## SOURCE
Joe Hewitt speculates on the future of Apple TV - iamclovin
http://joehewitt.com/2011/10/25/airplay-tv

======
Timothee
I completely agree with him on AirPlay's potential.

When AirPlay came out, I was thinking that it would be great to take advantage
of it outside plain audio and video. I figured, if CPU allowed, it'd be
possible to create a video stream on-the-fly with whatever UI you'd want in it
and push it to the AppleTV. (I'm no hardcore developer, so this never went
much further than a theoretical dream)

Then Apple announced AirPlay Mirroring, which is pretty much what I was
thinking with the advantage (I believe) that it's managed in big part through
hardware, making CPU usage lower, thus doable. My Twitter stream is witness of
my excitement about that.

I'm convinced that when games start to really take advantage of it, this will
give Apple access to gaming in the living-room. And not only racing games,
first-person shooters, etc. but board games, games à la TV-game show, etc.
Having two screens, one being private, can lead to very interesting apps and
games. For example, you can have Pictionary/Taboo-style games where one player
has an iPod with some info, and the rest is shared on the TV. And you can also
take advantage of other iOS devices nearby.

Now, I was not convinced about Apple going to the expense of building TVs when
the AppleTV (box) already has much of the benefits of what I would think an
Apple TV set would do. But Joe made some good points about improving the
current TVs: no need for a remote to turn on/off, no need to switch inputs,
possibility to improve the network connection with the devices… (e.g. like
AirDrop does with a dedicated channel between two Macs)

Finally, regarding his last line _"If I were an iOS developer, and I'd start
investing in AirPlay right now."_ , my understanding is that it's actually
very simple to implement:
[https://developer.apple.com/library/safari/#documentation/Au...](https://developer.apple.com/library/safari/#documentation/AudioVideo/Conceptual/AirPlayGuide/EnrichYourAppforAirPlay/EnrichYourAppforAirPlay.html#//apple_ref/doc/uid/TP40011045-CH6-DontLinkElementID_7)

## SUPPLIED INFORMATION
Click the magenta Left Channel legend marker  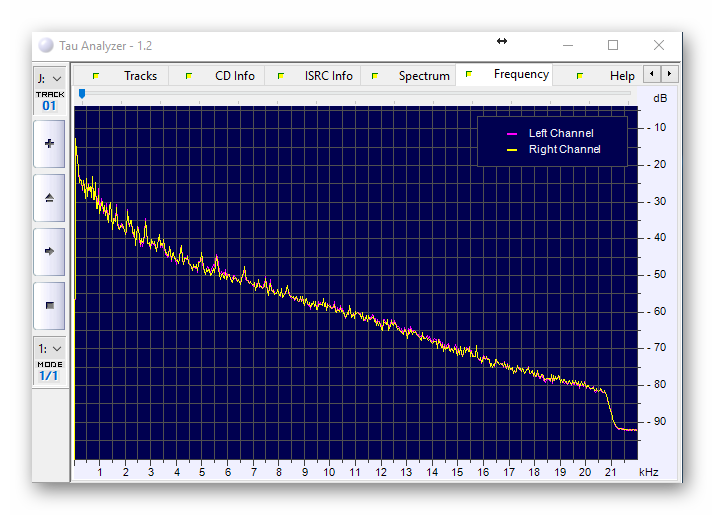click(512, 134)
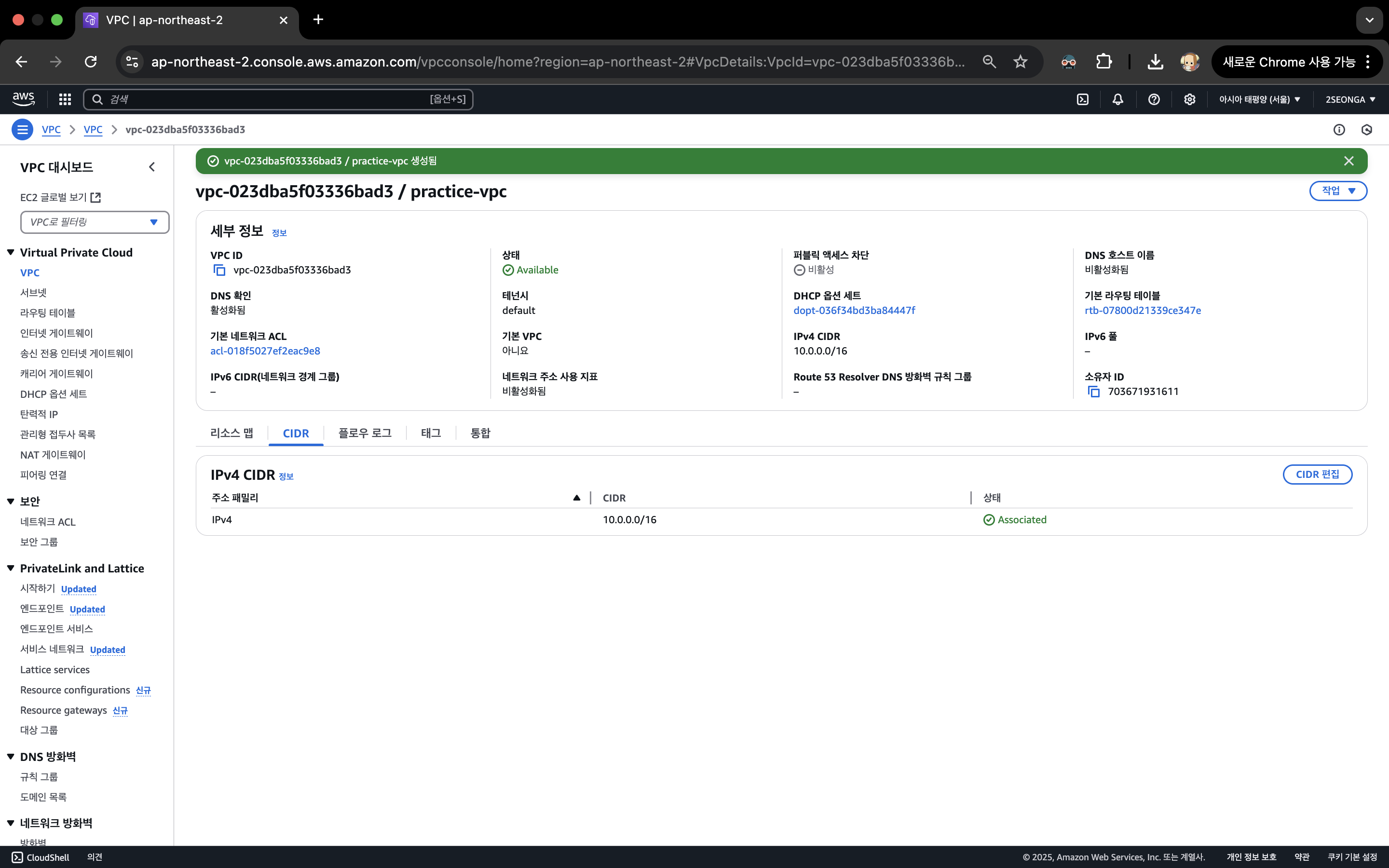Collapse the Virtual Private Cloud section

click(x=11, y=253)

## WORK INSTRUCTIONS
(A) Why does the commenter in the Apple TV thread regard AirPlay Mirroring as a workable form of the idea of pushing a custom UI to the Apple TV? Answer in one to three sentences.
(B) In the Apple TV thread, what kind of game does the commenter give as an example of one private screen paired with a shared TV screen?
(C) Resume the Apple TV thread after its final sentence.

## THE ANSWERS
(A) The commenter believes AirPlay Mirroring is managed largely through hardware. This lowers CPU usage, which makes streaming a UI to the Apple TV doable.

(B) Pictionary/Taboo-style games, where one player has an iPod with some info and the rest is shared on the TV.

(C)
You can get a notification of a second connected display and use that screen
to build your UI in exactly the same way you would your main interface. The
only thing that seems to defer is just the window object it's applied to.

------
joebadmo
I'm not sure I agree about the necessity of building this into a tv. I have an
ATV2, and the TV just stays on that input, generally. This would be more true
if there were more content apps. Also, my TV goes to sleep when the ATV does.
So I just leave it on, and when I want to watch something, I hit the ATV
remote, and everything turns on.

Mirroring is actually not what I want from Airplay. I want full mirroring only
as an option. Usually, I want the TV screen to display _just the video_. I
want all the UI to be on the iPad (or iPhone or iPod). I also want to be able
to queue up video, manipulate video, and do other stuff on the iPad _while the
TV continues to play video_.

I'm also not sure about games. Maybe casual gaming, but not serious gaming.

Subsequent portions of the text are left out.